Red throated skinks-Acritoscincus platynotum. I have a trio of these awesome lizards!









Morethia boulengeri- boulengers skink. I have a trio of these aswell.







And probably my favourite, Eastern water skink, eulamprus quoyii.


----------



## CrazyNut (Sep 19, 2014)

2 females and a male? They are gorgeous!


----------



## NickGeee (Sep 19, 2014)

CrazyNut said:


> 2 females and a male? They are gorgeous!
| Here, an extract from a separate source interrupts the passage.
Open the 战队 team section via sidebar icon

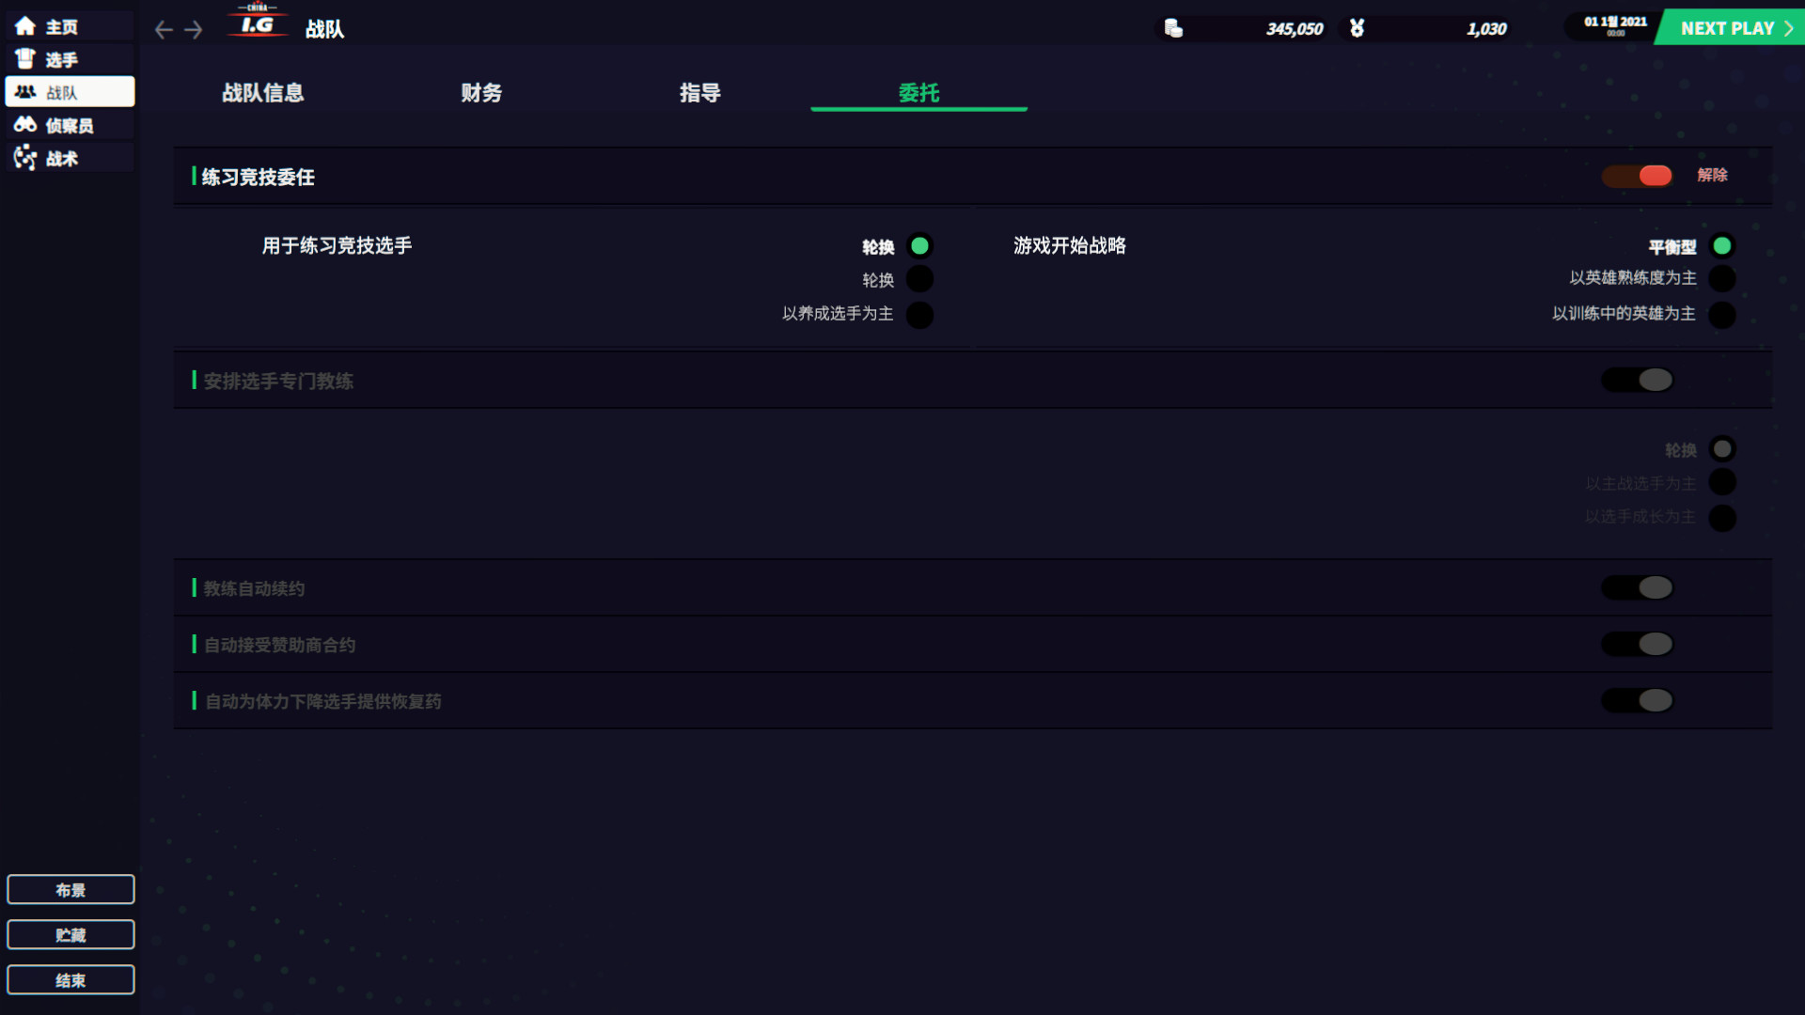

Red throats are two males one female, hoping they don't turn on and bash her up lol


----------



## CrazyNut (Sep 19, 2014)

Lol hopefully not.


----------



## Reptiles101 (Sep 19, 2014)

Awesome looking skinks [MENTION=36635]NickGeee[/MENTION]


----------



## NickGeee (Sep 19, 2014)

Thanks guys


----------



## Wally (Sep 20, 2014)

It really is a pleasure to see someone with a firm interest in small skink species Nick. Well done.

Do you still have the Black Rock Skink?


----------



## NickGeee (Sep 20, 2014)

Wally76 said:


> It really is a pleasure to see someone with a firm interest in small skink species Nick. Well done.
> 
> Do you still have the Black Rock Skink?


Thanks 
wish I still had the saxatillis, but his/her new owner had a colony growing and I thought it would be good for the lizard to go to him for breeding purposes, so I no longer own it. Really regretting that sale, was an awesome lizard!


----------



## Wally (Sep 20, 2014)

NickGeee said:


> Really regretting that sale, was an awesome lizard!



Yeah me too. Hopefully the breeding works out.


----------



## pinefamily (Sep 20, 2014)

Great photo's!
We've got 2 eastern water skinks, and they are great little characters. Sometimes they will climb onto my hand and sit there looking at me.


----------



## redrobin (Sep 21, 2014)

Awesome so underrated. I have not kept any of the small Australian species but kept some five lined skinks and gold skinks in the Uk and they were fantastic very active and interactive with the group I could watch them all day


----------



## NickGeee (Sep 22, 2014)

pinefamily said:


> Great photo's!
> We've got 2 eastern water skinks, and they are great little characters. Sometimes they will climb onto my hand and sit there looking at me.


My eastern is horribly skittish. Until food is offered 

- - - Updated - - -



redrobin said:


> Awesome so underrated. I have not kept any of the small Australian species but kept some five lined skinks and gold skinks in the Uk and they were fantastic very active and interactive with the group I could watch them all day


Haha yeah, very entertaining little guys


----------



## beastcreature (Sep 22, 2014)

Love them!


----------



## Bushman (Sep 23, 2014)

Wally76 said:


> It really is a pleasure to see someone with a firm interest in small skink species Nick. Well done...


I share your sentiment Wally. It's good to see small skinks being kept and enjoyed.


----------



## RileysGeckos (Sep 30, 2014)

Nice Skinks Nick, Would love to get my hands on some smaller skink species myself


----------